BEGIN Task input

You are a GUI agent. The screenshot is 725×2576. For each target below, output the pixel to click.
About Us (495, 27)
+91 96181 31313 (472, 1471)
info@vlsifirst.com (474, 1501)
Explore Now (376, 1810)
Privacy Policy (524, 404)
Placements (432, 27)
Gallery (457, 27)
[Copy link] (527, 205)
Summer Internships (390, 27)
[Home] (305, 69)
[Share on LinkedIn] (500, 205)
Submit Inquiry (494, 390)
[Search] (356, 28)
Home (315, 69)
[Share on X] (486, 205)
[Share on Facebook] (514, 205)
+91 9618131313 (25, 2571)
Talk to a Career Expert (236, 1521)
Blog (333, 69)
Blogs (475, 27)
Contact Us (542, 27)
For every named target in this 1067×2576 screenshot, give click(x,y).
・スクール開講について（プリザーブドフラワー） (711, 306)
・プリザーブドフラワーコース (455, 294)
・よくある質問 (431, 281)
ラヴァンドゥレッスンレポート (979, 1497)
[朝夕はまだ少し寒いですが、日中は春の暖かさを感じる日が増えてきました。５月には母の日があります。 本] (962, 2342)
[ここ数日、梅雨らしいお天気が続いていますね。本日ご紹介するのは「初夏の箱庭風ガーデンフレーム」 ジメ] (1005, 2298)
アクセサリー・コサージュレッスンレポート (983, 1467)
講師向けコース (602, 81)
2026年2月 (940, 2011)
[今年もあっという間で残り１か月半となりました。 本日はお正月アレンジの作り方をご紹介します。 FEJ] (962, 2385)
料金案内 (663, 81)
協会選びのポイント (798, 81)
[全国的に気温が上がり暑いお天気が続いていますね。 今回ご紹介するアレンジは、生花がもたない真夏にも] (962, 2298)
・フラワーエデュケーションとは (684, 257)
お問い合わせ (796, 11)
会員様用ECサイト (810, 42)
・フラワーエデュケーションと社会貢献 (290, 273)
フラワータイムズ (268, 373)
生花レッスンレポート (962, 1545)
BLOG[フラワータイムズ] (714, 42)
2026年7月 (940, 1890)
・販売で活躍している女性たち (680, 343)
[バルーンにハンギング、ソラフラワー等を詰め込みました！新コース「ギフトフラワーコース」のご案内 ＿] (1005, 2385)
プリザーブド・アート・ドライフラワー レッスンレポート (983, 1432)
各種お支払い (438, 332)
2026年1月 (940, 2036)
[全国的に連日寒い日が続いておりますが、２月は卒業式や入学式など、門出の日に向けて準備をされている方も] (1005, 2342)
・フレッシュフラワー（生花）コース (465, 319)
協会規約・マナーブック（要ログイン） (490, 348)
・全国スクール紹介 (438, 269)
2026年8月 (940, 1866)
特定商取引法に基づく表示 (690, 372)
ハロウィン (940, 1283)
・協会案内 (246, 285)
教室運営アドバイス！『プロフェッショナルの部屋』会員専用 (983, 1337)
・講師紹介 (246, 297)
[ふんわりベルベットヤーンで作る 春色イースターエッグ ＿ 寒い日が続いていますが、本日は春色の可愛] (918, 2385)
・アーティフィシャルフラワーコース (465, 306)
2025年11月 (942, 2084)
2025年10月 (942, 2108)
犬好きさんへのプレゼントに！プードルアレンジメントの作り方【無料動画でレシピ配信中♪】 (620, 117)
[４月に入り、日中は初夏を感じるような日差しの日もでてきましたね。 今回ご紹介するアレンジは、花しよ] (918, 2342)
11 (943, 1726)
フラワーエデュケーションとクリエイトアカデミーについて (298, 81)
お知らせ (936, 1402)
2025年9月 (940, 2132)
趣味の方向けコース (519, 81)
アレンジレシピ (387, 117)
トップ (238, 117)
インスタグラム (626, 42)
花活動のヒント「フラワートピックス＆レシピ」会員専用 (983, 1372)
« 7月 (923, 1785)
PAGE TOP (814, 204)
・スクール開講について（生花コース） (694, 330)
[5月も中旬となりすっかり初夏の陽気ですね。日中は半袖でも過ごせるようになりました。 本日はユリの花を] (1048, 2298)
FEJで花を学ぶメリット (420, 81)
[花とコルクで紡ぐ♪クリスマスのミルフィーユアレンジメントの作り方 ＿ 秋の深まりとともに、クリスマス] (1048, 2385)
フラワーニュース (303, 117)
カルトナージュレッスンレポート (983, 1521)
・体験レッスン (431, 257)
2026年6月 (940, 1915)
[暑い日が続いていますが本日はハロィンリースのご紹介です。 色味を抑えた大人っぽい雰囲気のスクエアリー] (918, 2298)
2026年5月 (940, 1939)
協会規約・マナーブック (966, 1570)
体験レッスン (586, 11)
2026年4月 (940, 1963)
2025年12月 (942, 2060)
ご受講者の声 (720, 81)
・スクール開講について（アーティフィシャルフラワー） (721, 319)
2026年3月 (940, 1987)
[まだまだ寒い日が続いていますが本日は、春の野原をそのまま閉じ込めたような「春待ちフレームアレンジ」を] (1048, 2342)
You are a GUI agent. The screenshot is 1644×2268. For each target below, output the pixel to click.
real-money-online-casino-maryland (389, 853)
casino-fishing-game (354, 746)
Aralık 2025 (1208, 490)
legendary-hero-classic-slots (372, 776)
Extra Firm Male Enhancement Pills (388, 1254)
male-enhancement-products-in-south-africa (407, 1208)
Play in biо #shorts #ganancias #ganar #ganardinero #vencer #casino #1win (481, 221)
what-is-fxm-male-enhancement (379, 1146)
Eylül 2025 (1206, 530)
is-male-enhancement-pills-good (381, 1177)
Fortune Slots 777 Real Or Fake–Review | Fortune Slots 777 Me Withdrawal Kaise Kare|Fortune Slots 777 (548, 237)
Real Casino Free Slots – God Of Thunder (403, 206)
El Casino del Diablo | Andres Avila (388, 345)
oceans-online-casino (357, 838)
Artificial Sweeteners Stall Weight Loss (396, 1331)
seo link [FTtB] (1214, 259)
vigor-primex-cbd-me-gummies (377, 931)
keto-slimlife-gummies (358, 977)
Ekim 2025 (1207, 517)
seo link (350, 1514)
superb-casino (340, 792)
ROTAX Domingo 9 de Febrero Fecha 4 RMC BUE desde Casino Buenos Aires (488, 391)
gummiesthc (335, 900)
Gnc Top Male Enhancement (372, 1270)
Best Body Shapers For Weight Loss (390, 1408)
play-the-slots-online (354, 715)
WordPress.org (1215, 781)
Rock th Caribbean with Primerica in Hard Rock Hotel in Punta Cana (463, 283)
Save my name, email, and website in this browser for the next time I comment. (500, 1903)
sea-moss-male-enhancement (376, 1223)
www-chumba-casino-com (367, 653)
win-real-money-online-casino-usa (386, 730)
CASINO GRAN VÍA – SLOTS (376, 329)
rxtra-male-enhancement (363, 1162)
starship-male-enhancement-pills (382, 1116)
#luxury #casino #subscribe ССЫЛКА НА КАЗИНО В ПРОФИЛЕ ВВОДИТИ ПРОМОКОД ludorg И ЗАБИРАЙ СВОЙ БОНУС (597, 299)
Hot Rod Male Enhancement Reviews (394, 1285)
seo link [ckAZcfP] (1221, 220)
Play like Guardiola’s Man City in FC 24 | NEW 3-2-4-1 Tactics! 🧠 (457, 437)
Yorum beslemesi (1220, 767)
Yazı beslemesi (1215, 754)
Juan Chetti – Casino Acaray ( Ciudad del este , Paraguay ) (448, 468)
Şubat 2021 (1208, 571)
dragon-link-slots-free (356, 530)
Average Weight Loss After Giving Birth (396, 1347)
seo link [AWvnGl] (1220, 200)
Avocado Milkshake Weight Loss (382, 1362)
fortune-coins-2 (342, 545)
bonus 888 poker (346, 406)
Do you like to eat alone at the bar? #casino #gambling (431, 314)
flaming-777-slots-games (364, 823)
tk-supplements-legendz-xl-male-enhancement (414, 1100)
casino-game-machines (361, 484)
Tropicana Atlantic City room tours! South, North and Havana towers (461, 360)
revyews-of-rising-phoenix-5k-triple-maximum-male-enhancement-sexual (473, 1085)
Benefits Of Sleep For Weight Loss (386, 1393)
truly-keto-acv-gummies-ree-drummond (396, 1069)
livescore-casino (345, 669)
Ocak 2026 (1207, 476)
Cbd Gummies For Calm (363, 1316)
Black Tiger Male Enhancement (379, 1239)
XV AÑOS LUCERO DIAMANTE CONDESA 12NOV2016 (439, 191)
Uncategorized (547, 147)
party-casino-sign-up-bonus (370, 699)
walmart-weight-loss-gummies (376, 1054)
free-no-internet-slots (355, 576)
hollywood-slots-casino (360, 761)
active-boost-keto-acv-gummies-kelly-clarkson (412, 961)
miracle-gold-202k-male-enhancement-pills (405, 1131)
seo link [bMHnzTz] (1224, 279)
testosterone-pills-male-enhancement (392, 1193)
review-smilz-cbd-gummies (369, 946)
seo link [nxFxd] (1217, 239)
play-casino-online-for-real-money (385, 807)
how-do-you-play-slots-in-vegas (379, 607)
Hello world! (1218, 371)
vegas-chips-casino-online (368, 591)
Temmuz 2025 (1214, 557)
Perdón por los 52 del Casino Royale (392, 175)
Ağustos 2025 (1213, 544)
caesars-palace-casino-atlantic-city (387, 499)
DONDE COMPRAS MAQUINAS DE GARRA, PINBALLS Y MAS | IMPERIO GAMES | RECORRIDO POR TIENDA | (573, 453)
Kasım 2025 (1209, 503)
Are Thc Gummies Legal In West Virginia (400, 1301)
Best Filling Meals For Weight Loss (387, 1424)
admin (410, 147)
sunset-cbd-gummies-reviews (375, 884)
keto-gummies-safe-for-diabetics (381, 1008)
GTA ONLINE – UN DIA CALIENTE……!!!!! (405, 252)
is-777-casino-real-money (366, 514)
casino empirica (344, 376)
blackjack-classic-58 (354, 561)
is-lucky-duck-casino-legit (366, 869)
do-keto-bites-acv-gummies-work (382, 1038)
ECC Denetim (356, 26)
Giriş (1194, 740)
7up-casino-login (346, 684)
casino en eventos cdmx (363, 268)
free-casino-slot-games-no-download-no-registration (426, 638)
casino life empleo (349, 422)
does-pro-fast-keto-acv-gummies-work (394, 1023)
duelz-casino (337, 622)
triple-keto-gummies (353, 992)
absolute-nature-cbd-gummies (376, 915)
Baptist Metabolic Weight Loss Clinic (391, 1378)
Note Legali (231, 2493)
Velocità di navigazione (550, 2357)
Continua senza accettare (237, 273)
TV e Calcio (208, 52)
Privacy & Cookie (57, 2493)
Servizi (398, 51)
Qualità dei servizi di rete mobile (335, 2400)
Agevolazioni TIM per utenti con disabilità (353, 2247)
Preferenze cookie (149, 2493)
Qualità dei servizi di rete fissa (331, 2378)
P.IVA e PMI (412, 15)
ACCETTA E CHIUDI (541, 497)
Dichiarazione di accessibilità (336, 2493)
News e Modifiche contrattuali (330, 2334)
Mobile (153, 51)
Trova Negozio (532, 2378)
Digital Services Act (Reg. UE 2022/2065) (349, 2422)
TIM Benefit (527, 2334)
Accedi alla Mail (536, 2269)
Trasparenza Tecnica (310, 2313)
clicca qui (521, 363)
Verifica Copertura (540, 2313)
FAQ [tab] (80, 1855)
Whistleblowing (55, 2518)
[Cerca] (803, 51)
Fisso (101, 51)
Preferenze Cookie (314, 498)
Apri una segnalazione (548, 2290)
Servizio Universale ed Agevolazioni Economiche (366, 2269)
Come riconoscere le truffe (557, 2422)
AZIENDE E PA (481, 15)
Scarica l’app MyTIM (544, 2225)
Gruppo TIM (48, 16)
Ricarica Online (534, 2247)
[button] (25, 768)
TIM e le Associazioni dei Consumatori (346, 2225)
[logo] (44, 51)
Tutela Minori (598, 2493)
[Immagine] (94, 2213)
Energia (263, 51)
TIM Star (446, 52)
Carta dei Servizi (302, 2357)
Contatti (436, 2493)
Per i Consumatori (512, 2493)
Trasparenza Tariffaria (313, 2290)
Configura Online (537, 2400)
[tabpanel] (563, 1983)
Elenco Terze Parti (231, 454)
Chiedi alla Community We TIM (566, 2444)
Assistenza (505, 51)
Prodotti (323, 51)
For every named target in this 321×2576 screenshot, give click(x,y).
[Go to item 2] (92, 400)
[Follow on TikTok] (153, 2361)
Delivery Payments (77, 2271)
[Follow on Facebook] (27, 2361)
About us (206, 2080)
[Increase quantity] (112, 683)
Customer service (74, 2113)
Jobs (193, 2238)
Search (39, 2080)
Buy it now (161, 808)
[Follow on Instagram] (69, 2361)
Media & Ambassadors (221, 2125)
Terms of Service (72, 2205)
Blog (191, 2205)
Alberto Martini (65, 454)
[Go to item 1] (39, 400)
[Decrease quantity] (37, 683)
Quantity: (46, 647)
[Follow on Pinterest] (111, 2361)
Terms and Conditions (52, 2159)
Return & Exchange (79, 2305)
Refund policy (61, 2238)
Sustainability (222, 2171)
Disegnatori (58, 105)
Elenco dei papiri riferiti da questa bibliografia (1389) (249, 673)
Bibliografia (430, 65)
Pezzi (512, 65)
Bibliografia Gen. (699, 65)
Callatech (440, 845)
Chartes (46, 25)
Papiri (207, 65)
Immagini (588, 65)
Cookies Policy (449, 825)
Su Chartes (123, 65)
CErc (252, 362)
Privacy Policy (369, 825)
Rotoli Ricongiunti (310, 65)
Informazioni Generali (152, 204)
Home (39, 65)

END Task input

> _Problem to work on_
Please copy, word for word, every line from the first line of the records through the line containing "[今年もあっという間で残り１か月半となりました。 本日はお正月アレンジの作り方をご紹介します。 FEJ]", with both of those lines included and nothing else.

> _Exercise answer_
You are a GUI agent. The screenshot is 725×2576. For each target below, output the pixel to click.
About Us (495, 27)
+91 96181 31313 (472, 1471)
info@vlsifirst.com (474, 1501)
Explore Now (376, 1810)
Privacy Policy (524, 404)
Placements (432, 27)
Gallery (457, 27)
[Copy link] (527, 205)
Summer Internships (390, 27)
[Home] (305, 69)
[Share on LinkedIn] (500, 205)
Submit Inquiry (494, 390)
[Search] (356, 28)
Home (315, 69)
[Share on X] (486, 205)
[Share on Facebook] (514, 205)
+91 9618131313 (25, 2571)
Talk to a Career Expert (236, 1521)
Blog (333, 69)
Blogs (475, 27)
Contact Us (542, 27)
For every named target in this 1067×2576 screenshot, give click(x,y).
・スクール開講について（プリザーブドフラワー） (711, 306)
・プリザーブドフラワーコース (455, 294)
・よくある質問 (431, 281)
ラヴァンドゥレッスンレポート (979, 1497)
[朝夕はまだ少し寒いですが、日中は春の暖かさを感じる日が増えてきました。５月には母の日があります。 本] (962, 2342)
[ここ数日、梅雨らしいお天気が続いていますね。本日ご紹介するのは「初夏の箱庭風ガーデンフレーム」 ジメ] (1005, 2298)
アクセサリー・コサージュレッスンレポート (983, 1467)
講師向けコース (602, 81)
2026年2月 (940, 2011)
[今年もあっという間で残り１か月半となりました。 本日はお正月アレンジの作り方をご紹介します。 FEJ] (962, 2385)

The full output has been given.